Cycling is a skill everyone ought to pick up, because nothing beats having to careen down busy roads and sidewalks, bypassing traffic for the most parts, and irritating the shit out of pedestrians while working up a sweat. Admit it, everyone probably have had a cyclist whizz by and avoiding a collision by the whisker, and in the cyclist's shoes, there's something of an indescribable adrenaline rush to have come so close, and yet escaping from an accident. It's the thrill of being on the edge, that excites some. When translated to the screen, it brings a simulated experience with nary the real world dangers.

Co-written and directed by David Koepp, Premium Rush encapsulates everything that's efficient and sexy in riding a bike, and stars the current hot property from Tinseltown, Joseph Gordon-Levitt as Wilee (moniker for Wild E Cayote), a bike messenger who had chosen his profession because he can't see himself in a suit, armed with a law degree, and getting stuck behind a desk for a job. A trick cyclist who has put his stunt past behind him, and now utilizing his skills to make a living by guaranteeing delivery in the Big Apple, little does he know that the latest package picked up from Jamie Chung's Nima would see him become the constant game for crooked cop Bobby Monday (Michael Shannon, the man who would be General Zod in next year's Man of Steel), who is looking for a way out of a mounting gambling debt, and is seriously in need of anger management classes. Just what Wilee is carrying would probably be immaterial and serves as a necessary plot device to get the movie going, with attempts at weaving a story that's pretty much non-judgemental on the human trafficking trade.

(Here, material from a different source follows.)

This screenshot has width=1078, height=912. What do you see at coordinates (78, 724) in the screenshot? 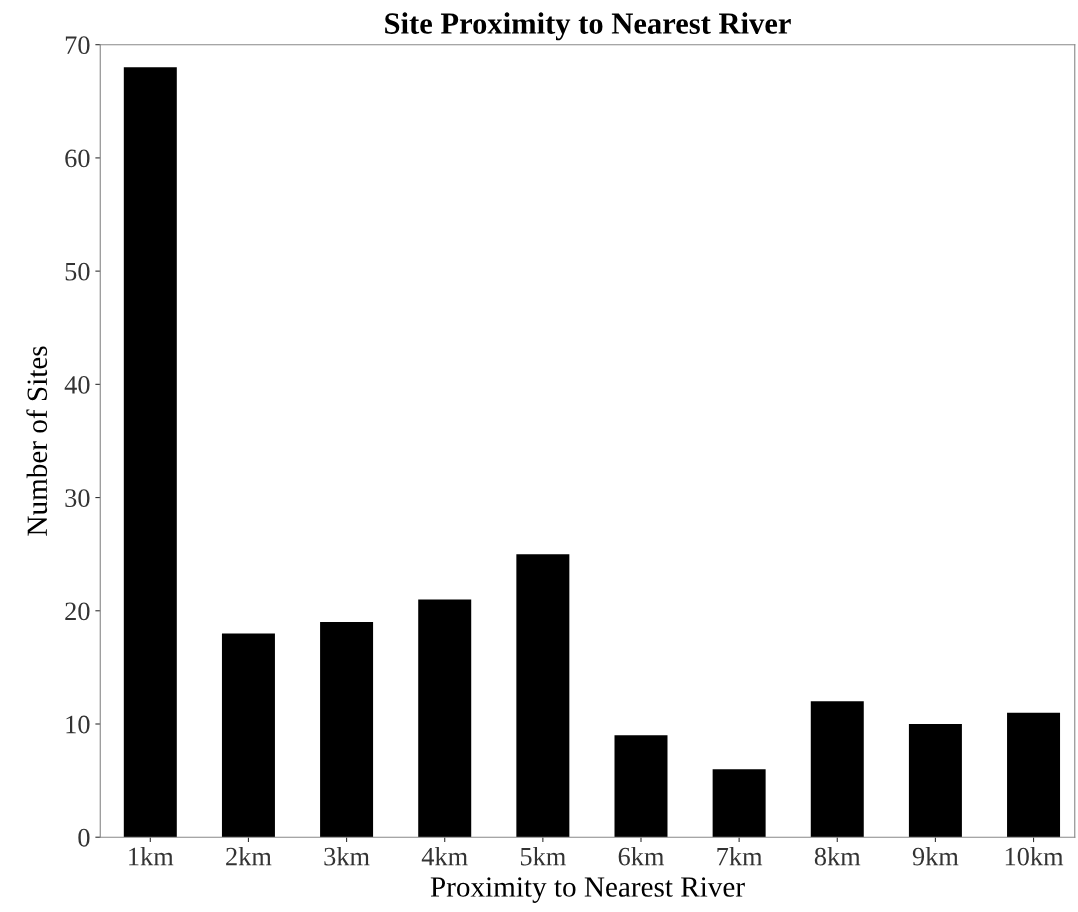
I see `y-tick-label: 10` at bounding box center [78, 724].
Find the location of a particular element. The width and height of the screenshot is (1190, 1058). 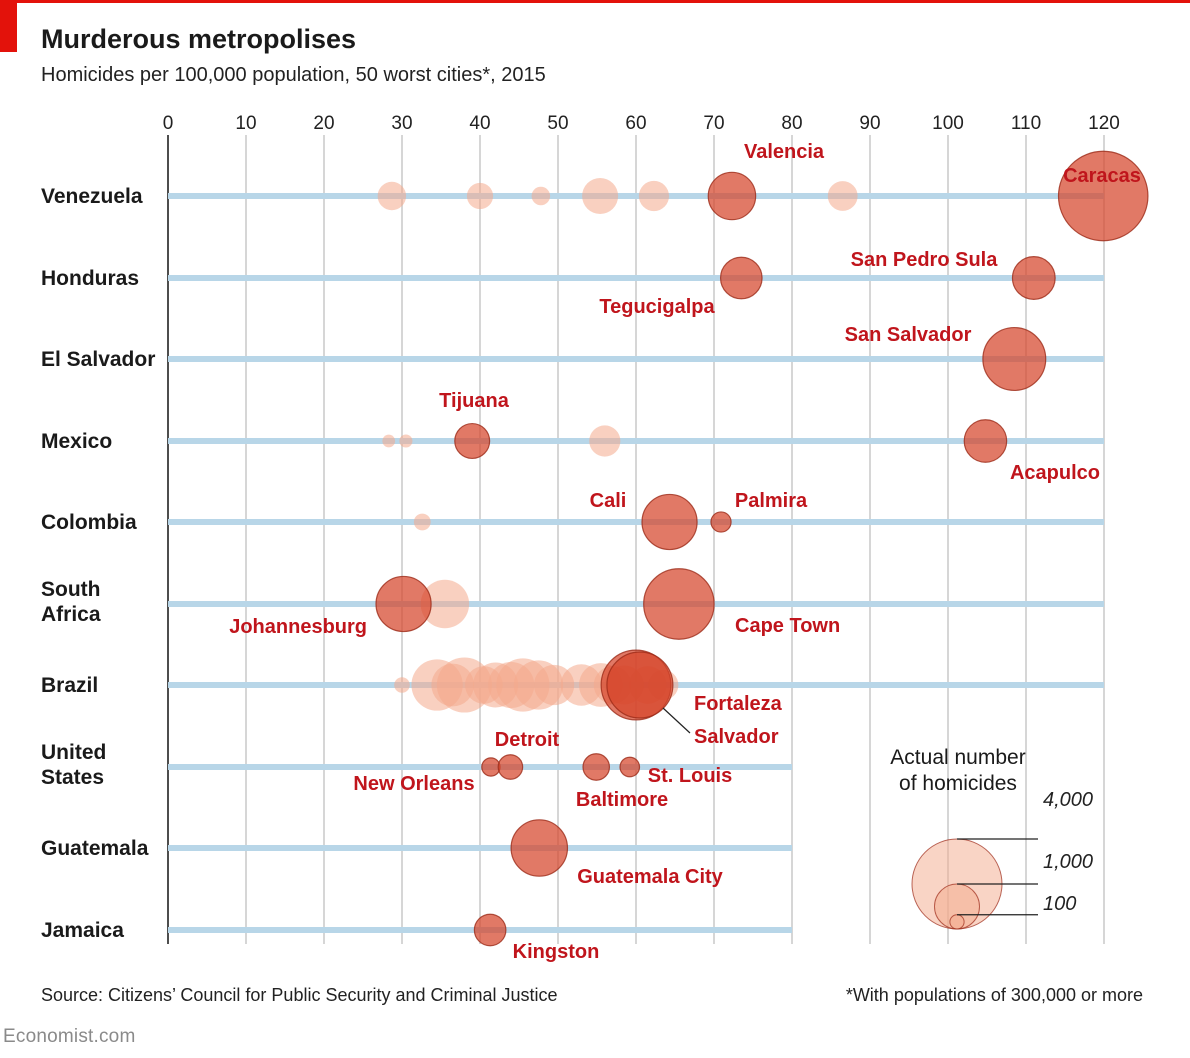

country-row-united-states: United States is located at coordinates (416, 765).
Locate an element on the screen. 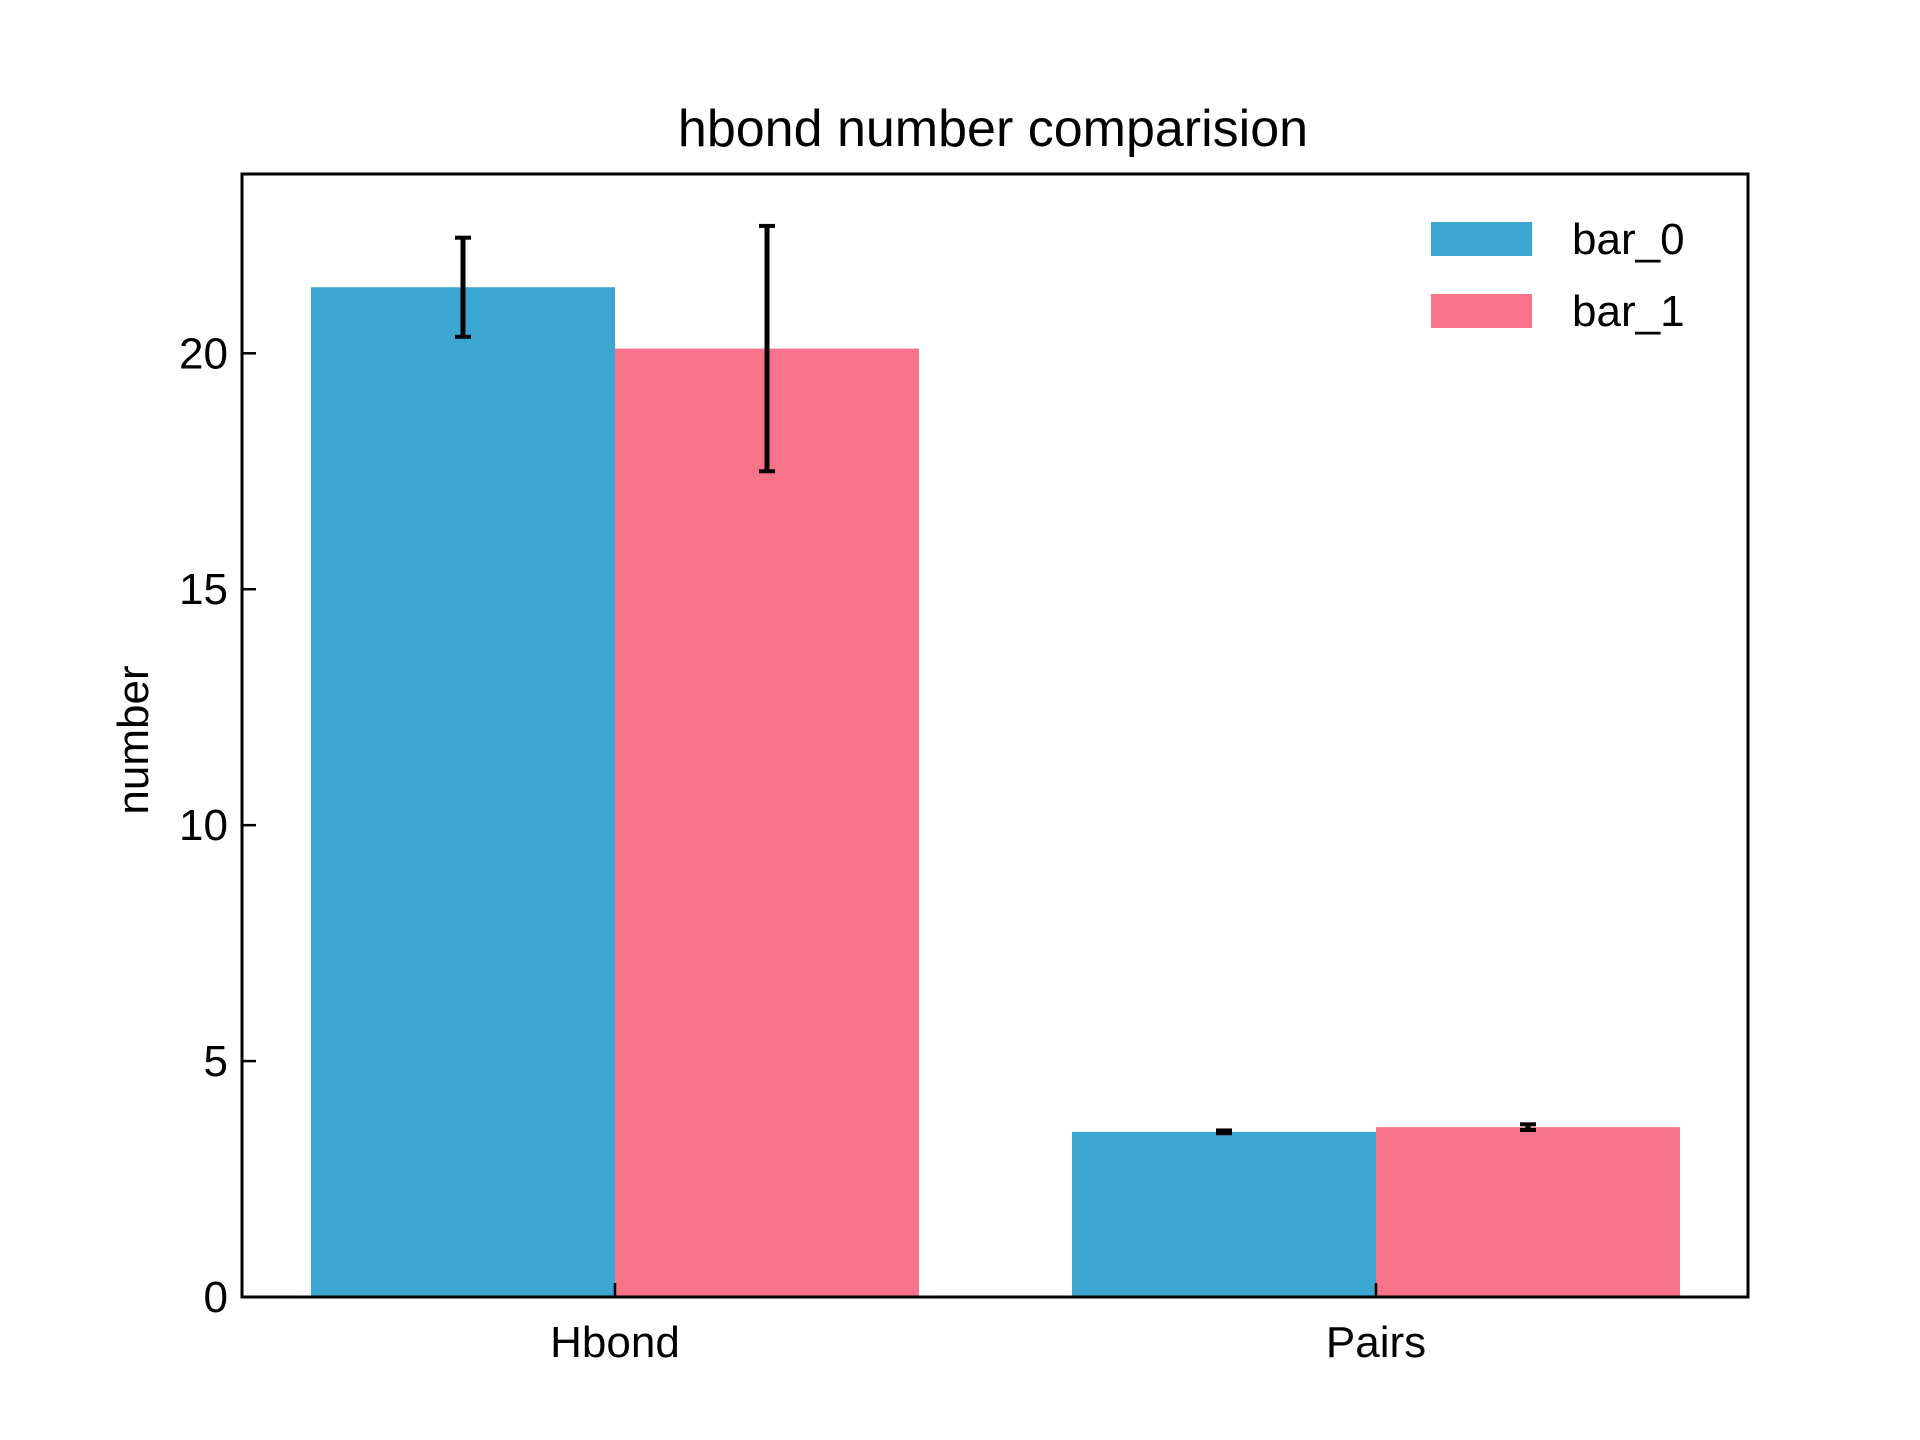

Who would have thought that Bike Messengers would be a serious business in itself, and being quite the no brainer for speedy deliveries being made when the online world starts to act up. Like the Transporter, the messengers courier stuff from one point to another with minimal questions asked, and for the rate they make, it's no wonder it's fairly lucrative, though it seems to be part of compensating the risks being taken on the roads which are unforgiving, especially in crowded cities. For Wilee though, this challenge and lifestyle got a little bit more complex with his no brakes, steel frame, fixed gear mantra, making the protagonist a daredevil at heart and risk taker of sorts, fueling his passion by going for the ultimate ride in each of his assigned deliveries, with the help of GPS navigation.

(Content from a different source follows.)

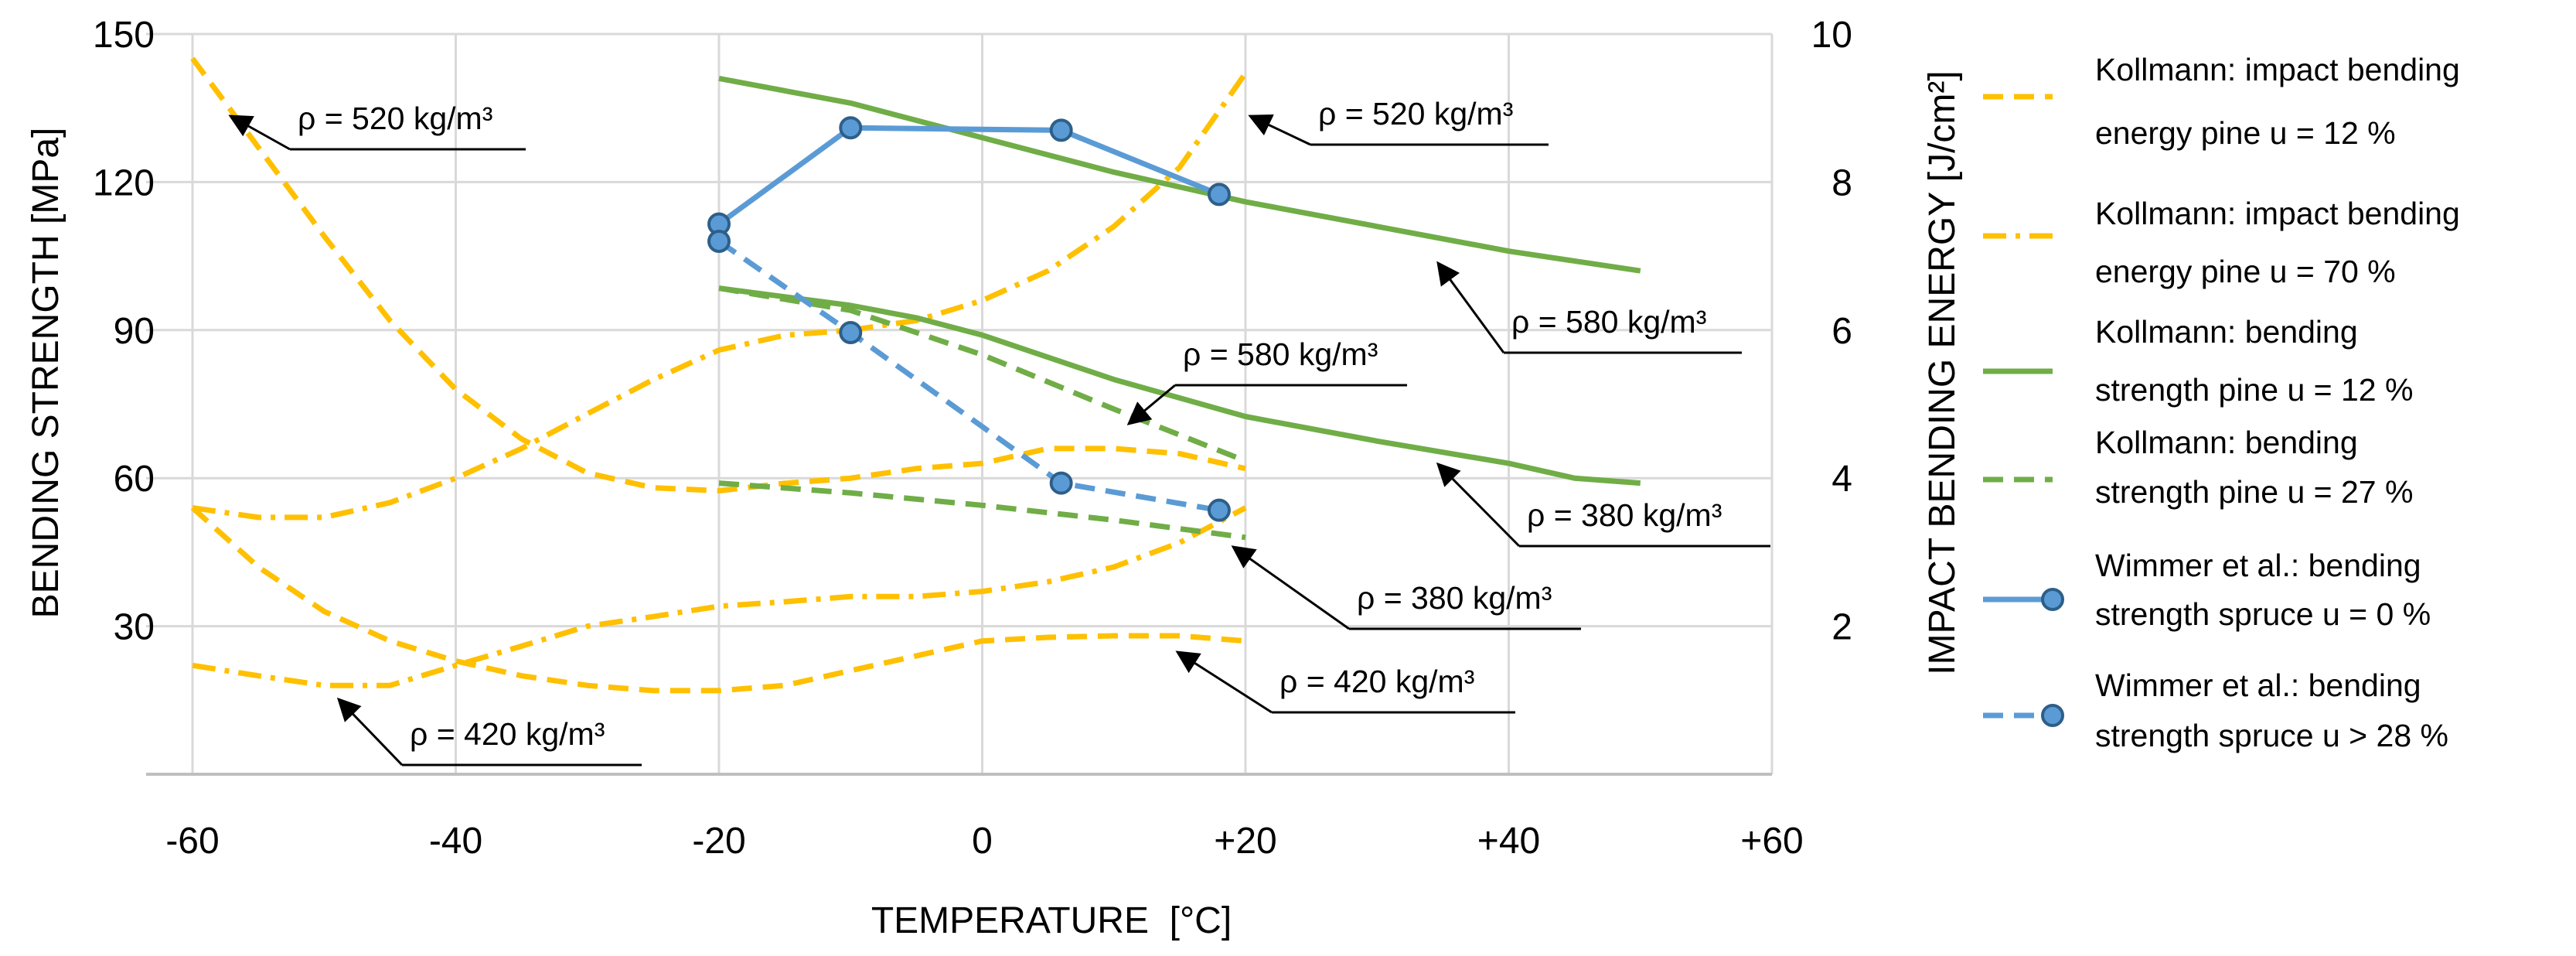 Image resolution: width=2576 pixels, height=956 pixels. Describe the element at coordinates (2272, 736) in the screenshot. I see `legend-entry-text: strength spruce u > 28 %` at that location.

Koepp probably had a lot of stunt people to thank, and CG artists for coming up with extremely well thought out designs to keep us riveted to the bike action on screen, and I'd swear if there was a pedal in front of me, I'd pedal away as well. A lot of effort had gone into spicing and sprucing a film that's basically multiple journeys from point A to point B, starting with graphical GPS maps that chart out the route one must take, to its associated streetviews at the destination. Then there are plenty of split-second decisions that Wilee has to make, comedic as it presents the different scenarios tied to the various paths that he could utilize to get out of tricky situations, more often than not it's something that's based on the instincts of an experienced rider. And as far as camerawork goes, nothing beats first person perspective behind the handlebars looking on, or adopting a near road level feel as the visuals weave in and out of traffic and obstruction. If this was filmed for the IMAX screen, I'm pretty sure it'll be a hit given its immersive experience, and the deliberate attempts at putting the view smack in the thick of all the action.

The non-linear narrative keep things interesting and engaged for the audience, since it forces you to piece together the chronology of events, and how the series of incidents helped to build suspense for what would be a plain narrative if mapped out in order from beginning to end. Joseph Gordon-Levitt scores in being yet another average Joe character thrust into being the accidental and reluctant hero who has to rely on his innate abilities and street smarts to survive what would be the law constantly on his tail, with Christopher Place playing a beat cop on wheels who's constantly comedy fodder for his lack of biking prowess. And to provide some breathing space in between high octane action sequences, the token on-off relationship between Wiley and fellow rider Vanessa (Dania Ramirez) forces itself like a pit stop in between an endurance run, which could have been done without if not to set up some rivalry between Wiley and Vanessa's potential suitor Manny (Wole Parks), yet again as a catalyst for an out an out race between two bikers who adopt different philosophies in life and biking.

Premium Rush scores in providing a unique selling point to the standard action adventure, and will probably encourage more to pick up the activity, if not more of some who will take it to the streets, or for the less courageous, the pavement, where the rest of us will likely be like the hundreds of faceless persons in the movie, dishing our fair share of colourful languages to those riding like the wind.


Anonymous said...

Nothing new that we haven’t seen or heard before, but it still has some fun with itself, even if the writing really takes away from it. Nice review Stefan.

Stefan S said...

Thanks Dan, just popped over your site, it's massive!